→ Objetivo 1
Según el texto extraído, ¿cuántas ejecuciones independientes de la configuración seleccionada deben realizarse como mínimo?

→ Texto extraído
_____
Utilice los ejemplos del archivo Segment_Train.csv para entrenar y los del archivo Segment_Test.csv para testear.  
Realice al menos 10 ejecuciones independientes de la configuración seleccionada para respaldar sus afirmaciones referidas a la performance del modelo.  

Fuente: https://archive.ics.uci.edu/ml/datasets/Image+Segmentation


In [9]:
import pandas as pd
import numpy as np
from sklearn.model_selection import train_test_split
from sklearn import preprocessing

DATA_PATH="./Data/"

data = pd.read_csv(DATA_PATH + 'segment_train.csv', header=0, names=[
    "label",
    "REGION-CENTROID-COL", "REGION-CENTROID-ROW", "REGION-PIXEL-COUNT",
    "SHORT-LINE-DENSITY-5", "SHORT-LINE-DENSITY-2",
    "VEDGE-MEAN", "VEDGE-SD", "HEDGE-MEAN", "HEDGE-SD",
    "INTENSITY-MEAN", "RAWRED-MEAN", "RAWBLUE-MEAN", "RAWGREEN-MEAN",
    "EXRED-MEAN", "EXBLUE-MEAN", "EXGREEN-MEAN",
    "VALUE-MEAN", "SATURATION-MEAN", "HUE-MEAN"
])
X_train = data.drop('label', axis=1)
T_train = data['label']

binarizer = preprocessing.LabelBinarizer()
T_train = binarizer.fit_transform(T_train)

X_train=np.array(X_train)
scaler = preprocessing.StandardScaler()
X_train = scaler.fit_transform(X_train)

data = pd.read_csv(DATA_PATH + 'segment_test.csv', header=0, names=[
    "label",
    "REGION-CENTROID-COL", "REGION-CENTROID-ROW", "REGION-PIXEL-COUNT",
    "SHORT-LINE-DENSITY-5", "SHORT-LINE-DENSITY-2",
    "VEDGE-MEAN", "VEDGE-SD", "HEDGE-MEAN", "HEDGE-SD",
    "INTENSITY-MEAN", "RAWRED-MEAN", "RAWBLUE-MEAN", "RAWGREEN-MEAN",
    "EXRED-MEAN", "EXBLUE-MEAN", "EXGREEN-MEAN",
    "VALUE-MEAN", "SATURATION-MEAN", "HUE-MEAN"
])
X_test = data.drop('label', axis=1)
T_test = data['label']

binarizer = preprocessing.LabelBinarizer()
T_test = binarizer.fit_transform(T_test)

X_test=np.array(X_test)
scaler = preprocessing.StandardScaler()
X_test = scaler.fit_transform(X_test)



In [10]:
from sklearn.neural_network import MLPClassifier
from sklearn.metrics import accuracy_score
from sklearn.preprocessing import StandardScaler

train_scores = []
test_scores = []
train_effectiveness = []
test_effectiveness = []

for i in range(10):
  clf = MLPClassifier(
    solver='adam',
    learning_rate_init=0.05,
    hidden_layer_sizes=(20,20),
    random_state=i,
    max_iter=2500,
    batch_size=200,
    tol=1.0e-05,
    n_iter_no_change=30,
    early_stopping=True,
    validation_fraction=0.2,
    activation='tanh'
  )
_____
→ Filas de datos

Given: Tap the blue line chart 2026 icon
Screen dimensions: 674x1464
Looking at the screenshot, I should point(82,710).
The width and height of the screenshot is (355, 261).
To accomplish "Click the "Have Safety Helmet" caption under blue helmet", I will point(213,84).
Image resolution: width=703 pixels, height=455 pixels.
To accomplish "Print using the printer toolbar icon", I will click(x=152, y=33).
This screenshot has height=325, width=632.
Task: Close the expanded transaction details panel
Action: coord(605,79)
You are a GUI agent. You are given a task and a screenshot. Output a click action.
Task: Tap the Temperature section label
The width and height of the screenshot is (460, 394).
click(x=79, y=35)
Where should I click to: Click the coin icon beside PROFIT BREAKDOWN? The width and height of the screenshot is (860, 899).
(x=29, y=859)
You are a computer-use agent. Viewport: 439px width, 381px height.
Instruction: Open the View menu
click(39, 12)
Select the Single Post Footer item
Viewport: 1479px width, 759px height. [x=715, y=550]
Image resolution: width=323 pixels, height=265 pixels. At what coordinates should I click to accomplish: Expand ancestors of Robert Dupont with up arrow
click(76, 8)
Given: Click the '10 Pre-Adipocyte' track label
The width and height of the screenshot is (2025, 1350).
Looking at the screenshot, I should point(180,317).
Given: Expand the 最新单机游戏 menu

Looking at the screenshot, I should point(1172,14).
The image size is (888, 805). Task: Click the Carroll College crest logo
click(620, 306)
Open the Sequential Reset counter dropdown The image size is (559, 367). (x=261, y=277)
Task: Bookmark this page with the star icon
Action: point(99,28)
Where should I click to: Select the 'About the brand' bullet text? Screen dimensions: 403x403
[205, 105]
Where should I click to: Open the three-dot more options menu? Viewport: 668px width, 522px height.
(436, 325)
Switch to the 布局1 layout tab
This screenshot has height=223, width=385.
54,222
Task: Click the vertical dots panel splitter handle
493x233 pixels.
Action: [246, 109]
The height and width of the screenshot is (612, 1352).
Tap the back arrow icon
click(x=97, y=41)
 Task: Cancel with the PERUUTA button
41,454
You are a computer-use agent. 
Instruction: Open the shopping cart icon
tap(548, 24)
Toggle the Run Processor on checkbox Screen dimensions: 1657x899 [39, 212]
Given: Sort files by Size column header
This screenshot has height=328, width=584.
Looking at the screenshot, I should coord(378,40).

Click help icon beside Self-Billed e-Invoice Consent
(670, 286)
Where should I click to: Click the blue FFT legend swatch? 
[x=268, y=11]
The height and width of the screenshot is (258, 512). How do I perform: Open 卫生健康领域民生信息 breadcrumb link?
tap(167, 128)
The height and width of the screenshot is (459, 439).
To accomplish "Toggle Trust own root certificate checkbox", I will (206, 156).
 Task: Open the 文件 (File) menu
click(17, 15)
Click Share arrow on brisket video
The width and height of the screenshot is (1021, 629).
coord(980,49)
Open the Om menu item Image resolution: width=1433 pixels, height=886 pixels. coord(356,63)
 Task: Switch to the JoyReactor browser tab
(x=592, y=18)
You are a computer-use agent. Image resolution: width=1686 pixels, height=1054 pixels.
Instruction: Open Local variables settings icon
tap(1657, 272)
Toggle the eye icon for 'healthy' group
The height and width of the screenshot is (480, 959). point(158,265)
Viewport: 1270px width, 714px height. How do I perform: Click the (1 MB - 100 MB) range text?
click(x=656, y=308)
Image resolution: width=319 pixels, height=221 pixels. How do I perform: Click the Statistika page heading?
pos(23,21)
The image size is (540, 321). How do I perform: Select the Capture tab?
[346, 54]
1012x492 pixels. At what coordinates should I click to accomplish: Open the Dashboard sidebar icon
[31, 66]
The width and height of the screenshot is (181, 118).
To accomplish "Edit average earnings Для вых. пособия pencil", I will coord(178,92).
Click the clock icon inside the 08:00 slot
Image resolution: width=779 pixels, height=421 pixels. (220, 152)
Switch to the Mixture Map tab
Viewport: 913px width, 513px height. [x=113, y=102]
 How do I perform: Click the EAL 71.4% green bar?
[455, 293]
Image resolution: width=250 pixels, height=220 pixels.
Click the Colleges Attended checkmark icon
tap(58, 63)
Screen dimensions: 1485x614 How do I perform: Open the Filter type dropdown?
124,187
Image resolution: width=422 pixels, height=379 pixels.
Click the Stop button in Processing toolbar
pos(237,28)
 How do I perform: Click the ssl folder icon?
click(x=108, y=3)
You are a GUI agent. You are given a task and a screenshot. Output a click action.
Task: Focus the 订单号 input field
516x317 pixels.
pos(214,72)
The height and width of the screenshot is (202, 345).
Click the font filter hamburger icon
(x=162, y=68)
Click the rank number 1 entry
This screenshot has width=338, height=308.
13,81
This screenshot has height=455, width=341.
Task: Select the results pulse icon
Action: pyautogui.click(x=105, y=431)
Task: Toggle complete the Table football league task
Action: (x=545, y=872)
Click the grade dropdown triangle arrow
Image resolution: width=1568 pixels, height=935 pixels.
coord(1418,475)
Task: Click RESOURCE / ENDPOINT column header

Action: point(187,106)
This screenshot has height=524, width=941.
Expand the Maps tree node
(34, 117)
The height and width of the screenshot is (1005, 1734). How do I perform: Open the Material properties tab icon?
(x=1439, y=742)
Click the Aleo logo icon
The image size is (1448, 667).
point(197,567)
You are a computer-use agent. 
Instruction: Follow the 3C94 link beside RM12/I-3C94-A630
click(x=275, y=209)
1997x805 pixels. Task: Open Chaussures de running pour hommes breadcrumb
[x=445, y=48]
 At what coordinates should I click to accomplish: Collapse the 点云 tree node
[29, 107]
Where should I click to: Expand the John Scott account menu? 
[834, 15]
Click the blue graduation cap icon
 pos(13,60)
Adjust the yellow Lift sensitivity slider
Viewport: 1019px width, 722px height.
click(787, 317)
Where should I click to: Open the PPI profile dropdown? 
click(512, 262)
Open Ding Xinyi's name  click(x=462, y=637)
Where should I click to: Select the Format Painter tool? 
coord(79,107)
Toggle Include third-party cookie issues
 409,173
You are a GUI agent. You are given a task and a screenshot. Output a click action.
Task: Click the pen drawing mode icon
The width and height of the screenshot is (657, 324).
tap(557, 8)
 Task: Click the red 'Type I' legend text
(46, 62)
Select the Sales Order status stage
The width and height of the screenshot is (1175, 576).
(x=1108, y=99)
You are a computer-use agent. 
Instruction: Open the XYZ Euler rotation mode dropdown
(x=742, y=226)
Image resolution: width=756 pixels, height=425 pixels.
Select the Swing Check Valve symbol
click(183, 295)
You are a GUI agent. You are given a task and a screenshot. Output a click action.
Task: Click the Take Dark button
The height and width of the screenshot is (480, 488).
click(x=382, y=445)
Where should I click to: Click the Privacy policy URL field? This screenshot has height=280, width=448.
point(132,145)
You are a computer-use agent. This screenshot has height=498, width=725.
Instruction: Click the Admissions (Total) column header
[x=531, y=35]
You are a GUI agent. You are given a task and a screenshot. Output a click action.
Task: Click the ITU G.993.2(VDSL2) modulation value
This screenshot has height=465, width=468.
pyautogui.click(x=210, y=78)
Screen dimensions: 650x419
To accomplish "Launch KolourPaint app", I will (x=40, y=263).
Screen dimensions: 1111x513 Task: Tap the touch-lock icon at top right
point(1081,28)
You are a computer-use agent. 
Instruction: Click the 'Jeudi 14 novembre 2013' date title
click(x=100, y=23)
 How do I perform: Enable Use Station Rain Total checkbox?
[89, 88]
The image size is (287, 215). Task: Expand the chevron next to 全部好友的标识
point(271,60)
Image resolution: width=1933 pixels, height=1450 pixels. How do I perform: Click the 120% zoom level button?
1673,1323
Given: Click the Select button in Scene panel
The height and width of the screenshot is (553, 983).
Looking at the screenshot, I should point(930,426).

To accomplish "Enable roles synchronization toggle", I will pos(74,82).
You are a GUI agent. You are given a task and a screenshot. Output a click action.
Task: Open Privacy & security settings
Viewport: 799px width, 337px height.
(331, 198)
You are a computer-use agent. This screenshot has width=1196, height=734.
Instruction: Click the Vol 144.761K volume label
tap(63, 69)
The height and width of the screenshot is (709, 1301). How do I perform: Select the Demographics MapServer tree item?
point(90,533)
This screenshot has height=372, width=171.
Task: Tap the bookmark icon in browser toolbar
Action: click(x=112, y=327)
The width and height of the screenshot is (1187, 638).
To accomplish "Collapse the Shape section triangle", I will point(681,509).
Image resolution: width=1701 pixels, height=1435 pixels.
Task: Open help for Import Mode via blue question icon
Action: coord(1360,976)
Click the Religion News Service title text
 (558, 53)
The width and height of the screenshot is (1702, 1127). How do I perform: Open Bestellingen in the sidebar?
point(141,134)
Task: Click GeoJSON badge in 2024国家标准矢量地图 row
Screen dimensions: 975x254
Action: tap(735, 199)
_____
→ Objetivo 2
Transcriba literalmente el tramo de las entradas que va desde la línea que contiene "You are a computer-use agent. Viewport: 439px" hasta la línea que contiene "click(76, 8)", ambas incluidas.

→ Respuesta completa 1
Al menos 10 ejecuciones independientes.

→ Respuesta completa 2
You are a computer-use agent. Viewport: 439px width, 381px height.
Instruction: Open the View menu
click(39, 12)
Select the Single Post Footer item
Viewport: 1479px width, 759px height. [x=715, y=550]
Image resolution: width=323 pixels, height=265 pixels. At what coordinates should I click to accomplish: Expand ancestors of Robert Dupont with up arrow
click(76, 8)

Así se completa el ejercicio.